We throw it together with leftovers while we’re huddled in the kitchen cleaning up dinner and eat it the morning AFTER Thanksgiving. My extended family and I are all in our casual, comfortable clothes, hanging out at the table, maybe there’s a sports game on TV, a half-played card game is lying around, a cool day outside. On a shelf, the elaborate dishes from last night’s dinner are drying. People walk through the kitchen, grab a steaming baked egg dish, and sit where they can to eat it; the leftover filling flavors remind you of the memories we made the night before gathered around the table sharing our gratitude.
–Associate Principal Katie Evans
(Not just in) Chicago Buona Beef
The kitchen has never really been a source of tradition in the Foster family. When I was young, my mother worked long hours as a banker, and my father, while proud to be in the minority of homemaker men, was far more adept at caring for than preparing elaborate meals for four children (this is not is a slight against my father). – the 1990s was the decade of junk food and saw the rise of fast-casual). We strayed from our usual fare of Pizza Night, Taco Night, and Spaghetti Night over the holidays, but the dairy-heavy, flavor-light Midwestern classics still held sway.
Our festive gatherings dwindled as my family moved from Chicago to suburban New York, and with fewer mouths to feed, we decided to abandon any pretense of any duty, let alone desire, to cook a mediocre feast. At the same time, we miss our roots! So we jumped at the chance to start a new tradition: embracing the advent of online ordering to ship our favorite Chicago treat 700 miles across the country. If you were among the millions who watched “The Bear” last summer, then you can guess what that delicacy is. For the past decade, my family has gathered in kitchens on the East Coast, from Larchmont, NY to Philadelphia, PA, and Charlotte, NC, to worship at the altar of Buona Beef.
If your family (or friends or anyone you spend time with over the festive season), like mine, yields cooking to some other love language, consider this expertly-handled Instant Pot Italian Beef Sandwich Kit. Buona Beef,* complete, as Any good Chicago Italian beef should be, with French rolls and hot giardiniera.

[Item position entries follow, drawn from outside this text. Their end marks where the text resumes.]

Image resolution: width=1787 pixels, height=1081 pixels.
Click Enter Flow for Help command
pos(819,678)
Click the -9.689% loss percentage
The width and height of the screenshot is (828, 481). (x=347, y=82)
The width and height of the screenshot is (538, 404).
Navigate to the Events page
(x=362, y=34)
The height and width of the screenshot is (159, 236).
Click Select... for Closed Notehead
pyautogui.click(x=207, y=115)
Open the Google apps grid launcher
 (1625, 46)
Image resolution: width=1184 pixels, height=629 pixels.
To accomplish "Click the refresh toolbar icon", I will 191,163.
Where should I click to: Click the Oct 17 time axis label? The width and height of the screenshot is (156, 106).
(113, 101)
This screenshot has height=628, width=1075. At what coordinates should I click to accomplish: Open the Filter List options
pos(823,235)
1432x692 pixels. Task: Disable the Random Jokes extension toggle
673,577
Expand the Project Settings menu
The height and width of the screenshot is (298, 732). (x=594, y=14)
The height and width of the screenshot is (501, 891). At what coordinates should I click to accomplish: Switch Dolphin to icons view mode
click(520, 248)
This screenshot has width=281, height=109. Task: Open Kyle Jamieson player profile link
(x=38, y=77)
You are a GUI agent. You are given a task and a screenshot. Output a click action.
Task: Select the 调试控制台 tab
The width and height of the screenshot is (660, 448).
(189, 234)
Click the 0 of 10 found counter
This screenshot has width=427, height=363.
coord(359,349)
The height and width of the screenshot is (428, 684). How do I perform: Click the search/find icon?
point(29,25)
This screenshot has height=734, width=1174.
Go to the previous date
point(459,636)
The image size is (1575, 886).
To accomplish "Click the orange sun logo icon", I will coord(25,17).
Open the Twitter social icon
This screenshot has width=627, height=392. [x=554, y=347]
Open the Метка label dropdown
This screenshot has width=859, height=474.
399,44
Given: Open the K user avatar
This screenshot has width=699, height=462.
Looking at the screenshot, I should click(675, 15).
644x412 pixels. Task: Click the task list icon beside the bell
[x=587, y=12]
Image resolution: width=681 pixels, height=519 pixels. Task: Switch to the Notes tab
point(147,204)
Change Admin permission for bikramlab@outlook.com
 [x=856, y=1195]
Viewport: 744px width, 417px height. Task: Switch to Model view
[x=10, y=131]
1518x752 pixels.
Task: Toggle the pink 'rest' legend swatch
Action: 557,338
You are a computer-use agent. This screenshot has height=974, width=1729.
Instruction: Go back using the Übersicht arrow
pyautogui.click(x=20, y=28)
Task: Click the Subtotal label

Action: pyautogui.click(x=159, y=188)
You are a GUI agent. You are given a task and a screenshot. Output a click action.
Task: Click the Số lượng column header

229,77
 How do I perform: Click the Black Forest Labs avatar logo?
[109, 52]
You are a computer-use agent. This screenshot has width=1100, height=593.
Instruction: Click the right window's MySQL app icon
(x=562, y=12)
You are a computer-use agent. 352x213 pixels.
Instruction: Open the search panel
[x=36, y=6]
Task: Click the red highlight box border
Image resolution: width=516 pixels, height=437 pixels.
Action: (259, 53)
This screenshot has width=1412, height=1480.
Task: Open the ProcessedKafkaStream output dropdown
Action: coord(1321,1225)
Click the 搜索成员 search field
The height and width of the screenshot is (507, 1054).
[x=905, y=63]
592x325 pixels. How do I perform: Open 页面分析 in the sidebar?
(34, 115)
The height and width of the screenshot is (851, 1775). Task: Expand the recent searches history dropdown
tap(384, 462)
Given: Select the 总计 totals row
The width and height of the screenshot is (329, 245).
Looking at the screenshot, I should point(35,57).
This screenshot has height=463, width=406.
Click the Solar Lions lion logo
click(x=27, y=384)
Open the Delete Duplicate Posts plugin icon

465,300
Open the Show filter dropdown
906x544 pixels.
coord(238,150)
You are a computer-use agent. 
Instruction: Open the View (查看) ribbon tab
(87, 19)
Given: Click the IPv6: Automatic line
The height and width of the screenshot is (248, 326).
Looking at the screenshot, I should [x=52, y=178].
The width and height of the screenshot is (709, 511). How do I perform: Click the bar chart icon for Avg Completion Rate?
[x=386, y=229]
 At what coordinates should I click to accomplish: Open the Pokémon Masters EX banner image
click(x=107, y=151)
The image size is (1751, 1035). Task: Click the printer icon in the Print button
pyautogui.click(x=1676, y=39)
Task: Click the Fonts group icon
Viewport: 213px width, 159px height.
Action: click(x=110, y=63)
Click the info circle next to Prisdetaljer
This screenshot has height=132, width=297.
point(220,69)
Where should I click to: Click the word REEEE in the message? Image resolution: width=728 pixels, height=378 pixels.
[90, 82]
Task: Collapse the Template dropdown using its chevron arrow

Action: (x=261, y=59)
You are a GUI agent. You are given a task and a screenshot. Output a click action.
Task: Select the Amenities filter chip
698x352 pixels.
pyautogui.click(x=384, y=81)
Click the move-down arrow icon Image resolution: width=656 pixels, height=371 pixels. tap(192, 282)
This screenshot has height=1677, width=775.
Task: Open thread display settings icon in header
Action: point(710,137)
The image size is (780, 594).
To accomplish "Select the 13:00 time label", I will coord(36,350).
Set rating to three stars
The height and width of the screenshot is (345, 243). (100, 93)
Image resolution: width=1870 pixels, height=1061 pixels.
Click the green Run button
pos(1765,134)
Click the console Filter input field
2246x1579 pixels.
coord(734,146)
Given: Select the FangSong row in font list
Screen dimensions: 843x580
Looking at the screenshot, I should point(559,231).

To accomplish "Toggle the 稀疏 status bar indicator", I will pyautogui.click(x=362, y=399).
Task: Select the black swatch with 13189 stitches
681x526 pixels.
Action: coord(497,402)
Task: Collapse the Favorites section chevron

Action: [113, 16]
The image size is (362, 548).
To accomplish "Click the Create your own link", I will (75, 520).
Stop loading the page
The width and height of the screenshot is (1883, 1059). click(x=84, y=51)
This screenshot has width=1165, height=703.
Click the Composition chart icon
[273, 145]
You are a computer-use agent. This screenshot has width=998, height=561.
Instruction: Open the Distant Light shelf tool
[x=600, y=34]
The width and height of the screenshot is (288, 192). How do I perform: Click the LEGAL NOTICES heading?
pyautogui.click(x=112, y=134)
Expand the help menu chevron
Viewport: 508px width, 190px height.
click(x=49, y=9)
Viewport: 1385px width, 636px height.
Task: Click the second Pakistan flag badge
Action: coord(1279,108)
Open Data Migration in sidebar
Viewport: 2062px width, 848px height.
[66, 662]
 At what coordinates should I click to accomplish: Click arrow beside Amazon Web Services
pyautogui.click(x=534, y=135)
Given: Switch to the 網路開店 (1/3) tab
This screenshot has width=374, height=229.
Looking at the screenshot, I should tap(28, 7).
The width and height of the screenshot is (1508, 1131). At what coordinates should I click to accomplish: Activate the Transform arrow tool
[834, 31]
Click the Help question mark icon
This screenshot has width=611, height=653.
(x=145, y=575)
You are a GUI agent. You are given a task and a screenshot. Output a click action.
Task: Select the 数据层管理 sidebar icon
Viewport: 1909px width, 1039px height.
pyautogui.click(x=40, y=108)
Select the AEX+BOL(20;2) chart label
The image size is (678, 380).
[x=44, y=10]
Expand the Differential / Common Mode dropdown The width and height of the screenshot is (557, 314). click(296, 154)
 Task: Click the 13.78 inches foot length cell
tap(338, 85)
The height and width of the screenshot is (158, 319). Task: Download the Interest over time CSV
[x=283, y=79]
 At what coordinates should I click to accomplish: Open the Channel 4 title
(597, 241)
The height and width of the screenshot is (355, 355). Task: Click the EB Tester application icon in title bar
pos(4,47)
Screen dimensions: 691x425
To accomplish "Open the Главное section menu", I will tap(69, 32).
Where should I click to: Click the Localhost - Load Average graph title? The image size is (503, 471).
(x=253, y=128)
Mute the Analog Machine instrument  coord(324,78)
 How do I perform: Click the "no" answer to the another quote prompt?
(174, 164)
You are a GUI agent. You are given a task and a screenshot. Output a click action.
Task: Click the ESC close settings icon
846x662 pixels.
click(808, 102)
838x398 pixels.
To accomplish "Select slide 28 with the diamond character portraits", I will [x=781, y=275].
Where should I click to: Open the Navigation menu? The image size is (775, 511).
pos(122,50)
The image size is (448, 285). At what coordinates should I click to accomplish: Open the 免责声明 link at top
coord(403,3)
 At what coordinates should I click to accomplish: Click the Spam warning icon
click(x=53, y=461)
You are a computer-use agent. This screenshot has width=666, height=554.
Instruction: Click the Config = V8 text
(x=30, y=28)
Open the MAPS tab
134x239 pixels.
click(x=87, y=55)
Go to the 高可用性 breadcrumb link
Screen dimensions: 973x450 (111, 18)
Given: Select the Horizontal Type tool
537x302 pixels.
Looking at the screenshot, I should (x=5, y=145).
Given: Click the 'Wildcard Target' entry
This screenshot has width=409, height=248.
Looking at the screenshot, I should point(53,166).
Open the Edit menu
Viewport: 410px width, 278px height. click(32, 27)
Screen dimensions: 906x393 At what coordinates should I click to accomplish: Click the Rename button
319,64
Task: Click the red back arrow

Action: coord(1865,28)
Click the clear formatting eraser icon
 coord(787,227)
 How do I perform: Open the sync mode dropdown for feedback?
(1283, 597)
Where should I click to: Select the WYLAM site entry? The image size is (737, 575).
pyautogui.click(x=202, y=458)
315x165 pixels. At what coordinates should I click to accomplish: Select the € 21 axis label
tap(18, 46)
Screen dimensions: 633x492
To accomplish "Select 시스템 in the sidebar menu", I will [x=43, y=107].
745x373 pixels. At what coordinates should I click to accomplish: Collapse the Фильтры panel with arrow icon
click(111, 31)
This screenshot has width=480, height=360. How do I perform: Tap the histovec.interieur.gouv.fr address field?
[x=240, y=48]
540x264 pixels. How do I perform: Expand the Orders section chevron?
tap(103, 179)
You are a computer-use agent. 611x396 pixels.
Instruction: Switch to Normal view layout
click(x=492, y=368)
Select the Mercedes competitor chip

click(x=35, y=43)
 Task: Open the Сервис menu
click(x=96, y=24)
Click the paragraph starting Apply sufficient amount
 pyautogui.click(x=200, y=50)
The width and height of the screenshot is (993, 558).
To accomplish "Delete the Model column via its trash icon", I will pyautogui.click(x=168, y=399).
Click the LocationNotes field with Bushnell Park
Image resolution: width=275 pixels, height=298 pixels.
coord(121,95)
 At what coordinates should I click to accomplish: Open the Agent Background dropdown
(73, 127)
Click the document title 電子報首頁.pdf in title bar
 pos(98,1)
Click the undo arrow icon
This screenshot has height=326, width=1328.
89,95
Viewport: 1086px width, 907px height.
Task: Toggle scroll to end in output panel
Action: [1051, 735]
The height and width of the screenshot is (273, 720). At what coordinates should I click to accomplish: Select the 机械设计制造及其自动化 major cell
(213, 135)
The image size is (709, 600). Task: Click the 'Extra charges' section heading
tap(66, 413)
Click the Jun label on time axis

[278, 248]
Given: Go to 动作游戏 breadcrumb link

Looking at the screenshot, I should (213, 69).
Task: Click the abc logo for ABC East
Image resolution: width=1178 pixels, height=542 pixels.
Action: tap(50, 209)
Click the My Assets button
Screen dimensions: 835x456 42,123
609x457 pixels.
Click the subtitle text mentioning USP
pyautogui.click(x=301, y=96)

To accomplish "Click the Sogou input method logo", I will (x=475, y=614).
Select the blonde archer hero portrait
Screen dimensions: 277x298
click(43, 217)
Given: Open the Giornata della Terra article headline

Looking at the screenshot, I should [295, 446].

*Our devotion to Buona Beef stems from monthly (okay, possibly weekly) trips to the North Avenue location in Oak Park, Illinois, but Portillo’s and Al’s Beef loyalists need not fear: shipping meals to Chicago is apparently big business .
–Member Judge Meg Foster
bengali chana masala
Growing up in a multiracial and multicultural household meant our family created new holiday traditions very different from the festivities of our friends and relatives. Every Thanksgiving meal was more of a boisterous potluck than a traditional gathering. Our guest list is constantly changing to include friends, neighbors, family, and sometimes strangers with nowhere else to go. Each year’s table varies to reflect the guests, but one thing always stays the same: our turkey breast (never a full bird) sits amid plates of samosas, veggie stuffing, sweet potato confit, pakoras, and ham. The dishes were garnished with spicy sauce and tamarind chutney, with the last drops drenched in freshly baked bread rolls and naan. Our Thanksgiving mixed meals are one of my favorite childhood memories because they feel representative of all the symbols of my family: good food, care, and love. Our guests taught me the importance of community, breaking bread with neighbors, coming together across differences, and how to savor every bite and moment of a meal cooked for you by your loved ones. To this day, I will always choose a tasty and messy dish over a beautiful and bland one. This chana masala recipe, similar to my mother’s basic recipe that I grew up eating on both holidays and weekdays, will make your dish tasty and fragrant. I highly recommend trying something new this holiday season, it just might stick as a new tradition for your family for generations to come!